[Opening LISTED RECORDS section]
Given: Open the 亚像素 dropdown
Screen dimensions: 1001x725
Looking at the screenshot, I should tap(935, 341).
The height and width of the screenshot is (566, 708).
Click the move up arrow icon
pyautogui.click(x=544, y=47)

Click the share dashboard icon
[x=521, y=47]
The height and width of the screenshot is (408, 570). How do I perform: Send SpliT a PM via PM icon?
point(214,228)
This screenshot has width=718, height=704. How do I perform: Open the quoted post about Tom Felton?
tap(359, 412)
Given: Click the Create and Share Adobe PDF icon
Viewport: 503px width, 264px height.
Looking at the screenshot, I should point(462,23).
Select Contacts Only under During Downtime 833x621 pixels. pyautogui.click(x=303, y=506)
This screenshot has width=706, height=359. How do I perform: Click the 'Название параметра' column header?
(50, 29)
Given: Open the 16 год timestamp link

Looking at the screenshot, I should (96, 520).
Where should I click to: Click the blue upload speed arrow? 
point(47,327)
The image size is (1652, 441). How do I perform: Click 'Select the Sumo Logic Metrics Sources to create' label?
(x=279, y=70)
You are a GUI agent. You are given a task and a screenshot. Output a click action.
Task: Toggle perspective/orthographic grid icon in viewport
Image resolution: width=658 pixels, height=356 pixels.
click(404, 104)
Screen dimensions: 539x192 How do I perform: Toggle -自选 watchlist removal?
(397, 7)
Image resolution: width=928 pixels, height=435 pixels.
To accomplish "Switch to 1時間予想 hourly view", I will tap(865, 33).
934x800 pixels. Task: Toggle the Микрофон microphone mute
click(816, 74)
[Closing LISTED RECORDS section]
• [DIRECTIONS]:
All of the lines above must be returned exactly.

• [RESPONSE TO THE TASK]:
Given: Open the 亚像素 dropdown
Screen dimensions: 1001x725
Looking at the screenshot, I should tap(935, 341).
The height and width of the screenshot is (566, 708).
Click the move up arrow icon
pyautogui.click(x=544, y=47)

Click the share dashboard icon
[x=521, y=47]
The height and width of the screenshot is (408, 570). How do I perform: Send SpliT a PM via PM icon?
point(214,228)
This screenshot has width=718, height=704. How do I perform: Open the quoted post about Tom Felton?
tap(359, 412)
Given: Click the Create and Share Adobe PDF icon
Viewport: 503px width, 264px height.
Looking at the screenshot, I should point(462,23).
Select Contacts Only under During Downtime 833x621 pixels. pyautogui.click(x=303, y=506)
This screenshot has width=706, height=359. How do I perform: Click the 'Название параметра' column header?
(50, 29)
Given: Open the 16 год timestamp link

Looking at the screenshot, I should (96, 520).
Where should I click to: Click the blue upload speed arrow? 
point(47,327)
The image size is (1652, 441). How do I perform: Click 'Select the Sumo Logic Metrics Sources to create' label?
(x=279, y=70)
You are a GUI agent. You are given a task and a screenshot. Output a click action.
Task: Toggle perspective/orthographic grid icon in viewport
Image resolution: width=658 pixels, height=356 pixels.
click(404, 104)
Screen dimensions: 539x192 How do I perform: Toggle -自选 watchlist removal?
(397, 7)
Image resolution: width=928 pixels, height=435 pixels.
To accomplish "Switch to 1時間予想 hourly view", I will tap(865, 33).
934x800 pixels. Task: Toggle the Микрофон microphone mute
click(816, 74)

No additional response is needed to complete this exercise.